My babies are 17, 15, 13, and 11 now!  I'm not stuck at home changing diapers anymore! But On the day I delivered each one of them I weighed 220 lbs!! What a wake up call!  I'm glad I was unaware of Bf% back in those times.....I shudder to think what mine would have been!

  I lost 50 lbs doing a sudo Atkins style diet. But I'm afraid I lost alot of muscle in the process, because working out wasn't anything I was interested in. I tried to do it with diet alone.   That was 7 or so years ago and I've read everything(well not really) I could get my hands on about metabolism (John Berardi's a fav) and how the body processes food. Nutrient Timing is another great read. It is a process!!


----------



## danzik17 (Jun 8, 2009)

Cindy Lewis said:


> I don't go to the gym, or I should say that my husband let me have the garage for my "gym", so that's where I go. I don't have a weight bench, yet, so that means no bench presses......no bar, so no dead lifts, but I squat with 40 lbs for 20-25 reps. I probably could up my weight and lower my reps, but I've been wanting leaner not bigger.
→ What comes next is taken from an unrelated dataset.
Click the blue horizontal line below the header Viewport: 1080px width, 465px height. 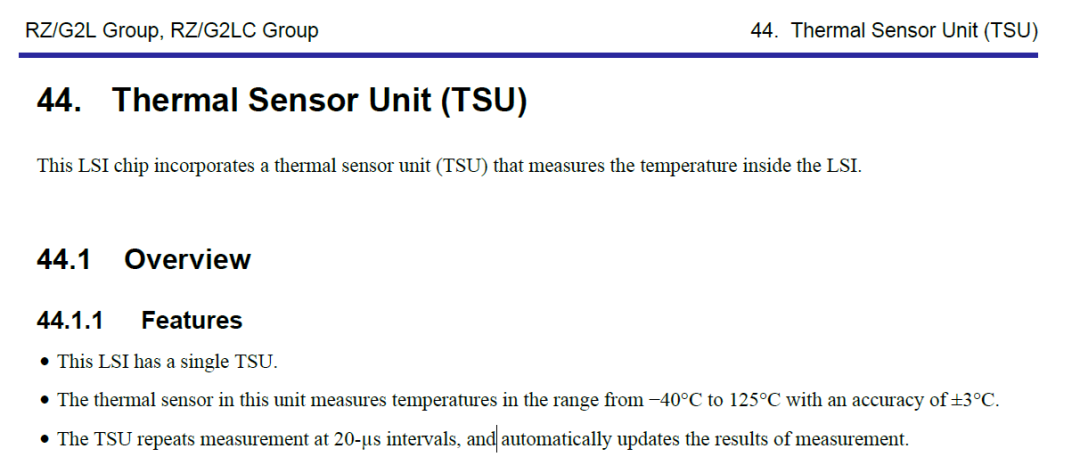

Just an FYI, heavy lifting is what you want on a cut.  It's the deficit from your diet that is going to make you drop fat - the heavy lifting lets your body know that "hey, I need this muscle to lift this heavy ass weight so I better not burn it off".


----------



## Built (Jun 8, 2009)

Indeed. One of the great myths out there is that heavy lifting makes you bigger. 

It doesn't. 

Eating makes you bigger. Heavy lifting makes you HARDER.


----------



## juggernaut (Jun 9, 2009)

heavyass lifting with heavyass eating turns you into Built.


----------



## Cindy Lewis (Jun 9, 2009)

Upping my weight as we speak.


----------



## juggernaut (Jun 9, 2009)

atta girl


----------



## Cindy Lewis (Jun 9, 2009)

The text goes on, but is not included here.